Conoscere i grandi del passato ci aiuta a riflettere sul nostro presente. Uno dei grandi autori di cui la cinematografia italiana può farsi vanto è proprio Pietro Germi. Un professionista a tutto tondo che ha ricoperto diversi ruoli nella sua carriera, tra cui quello di attore, regista, produttore e anche sceneggiatore, ottenendo nel 1963 per Divorzio all’italiana l’Oscar alla Migliore Sceneggiatura Originale. Germi esordì alla regia nel 1946 con Il testimone, opera che si focalizza molto sulla complessità dell’animo umano. Questo giallo psicologico racconta di Piero Scotti, un libero cittadino accusato di aver commesso un omicidio. Al momento del processo, viene giudicato colpevole sulla base di un testimone oculare, il ragionier Giuseppe, il quale associa l’imputato all’ora dell’omicidio, poiché convinto dell’infallibilità del proprio orologio.
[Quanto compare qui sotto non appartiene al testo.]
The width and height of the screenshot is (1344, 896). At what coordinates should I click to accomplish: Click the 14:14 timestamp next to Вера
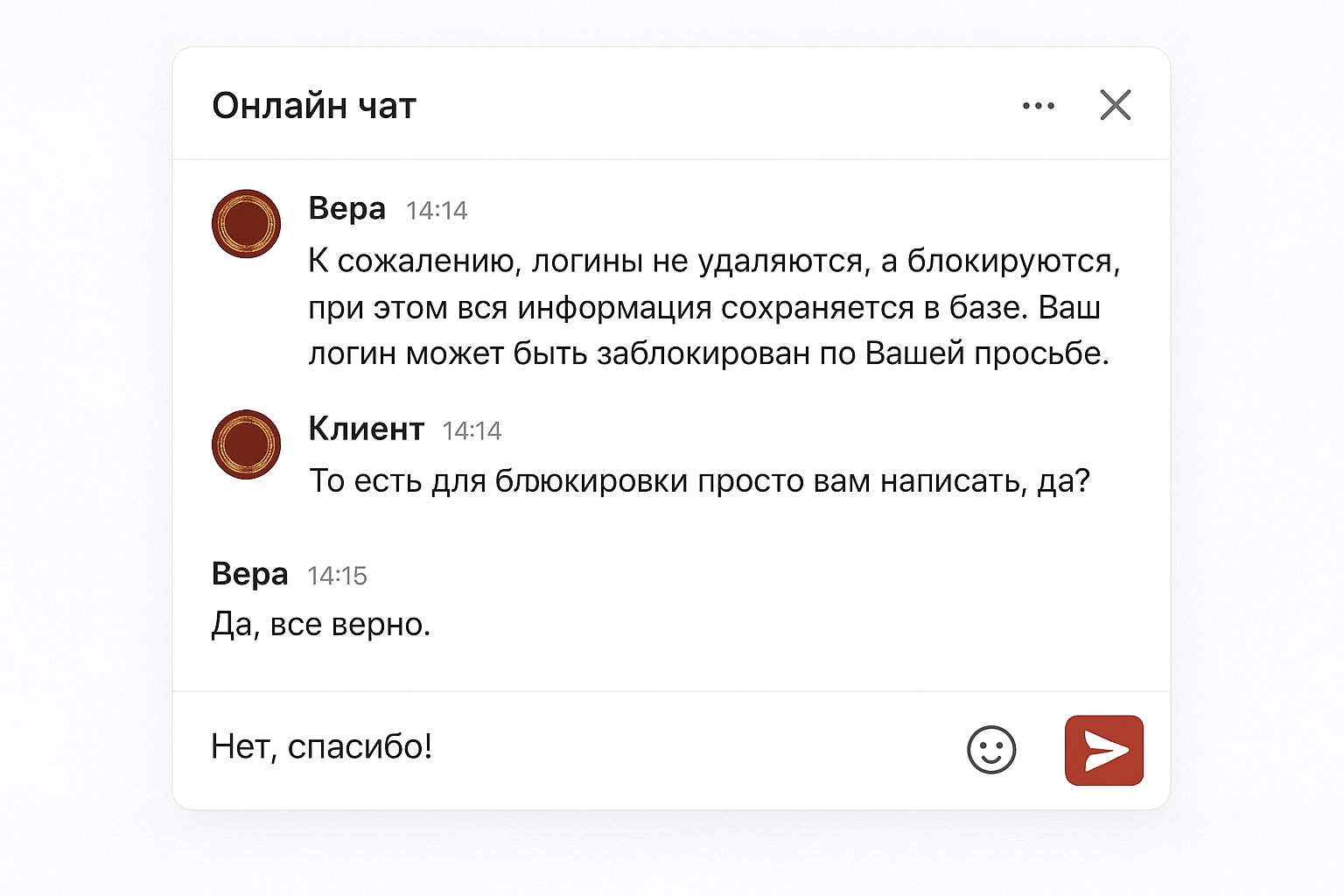[437, 211]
In seguito alla sua deposizione, Piero sta per essere condannato a morte, ma verrà salvato in extremis, non appena si renderanno conto che l’orologio del testimone segnava l’ora sbagliata. Il protagonista, prosciolto dalle accuse e rimesso in libertà, ricomincia la sua vita normale, a fianco della sua ragazza. Tuttavia, l’episodio che ha vissuto lo ha traumatizzato. Il pensiero che la sua vita possa dipendere dall’errore di un uomo lo ossessiona fino al punto da pensare all’omicidio come unica via per liberarsi da quel pensiero. Nel momento in cui sta per compiere quel folle gesto, però, si rende conto di non essere in grado di portare a compimento il suo proposito e cade in crisi. Deciderà, infine, di tornare in prigione spontaneamente per espiare la propria colpa. Il film, audace e ambizioso per l’epoca, mostra non solo un estro nella scrittura, ma anche nella costruzione registica di un dramma che si consuma tutto nella mente del protagonista. Le scelte registiche, in particolare, sono tanto ben ponderate da rivelare una maturità nel ruolo che va ben oltre l’opera di un cineasta emergente. Germi segue i personaggi con la stessa indole di un investigatore, senza mai far avvertire il proprio passaggio. La sceneggiatura, sapientemente scritta, accompagna lo spettatore gradualmente all’interno dell’animo umano. Gli attori si muovono nell’ambiente con scioltezza e un pizzico d’ingenuità, regalandoci una storia difficilmente distinguibile dalla realtà. Un’opera prima che mostra tutte le potenzialità che Germi svilupperà nella sua carriera. L’inizio di un lungo bellissimo percorso di carriera e di vita.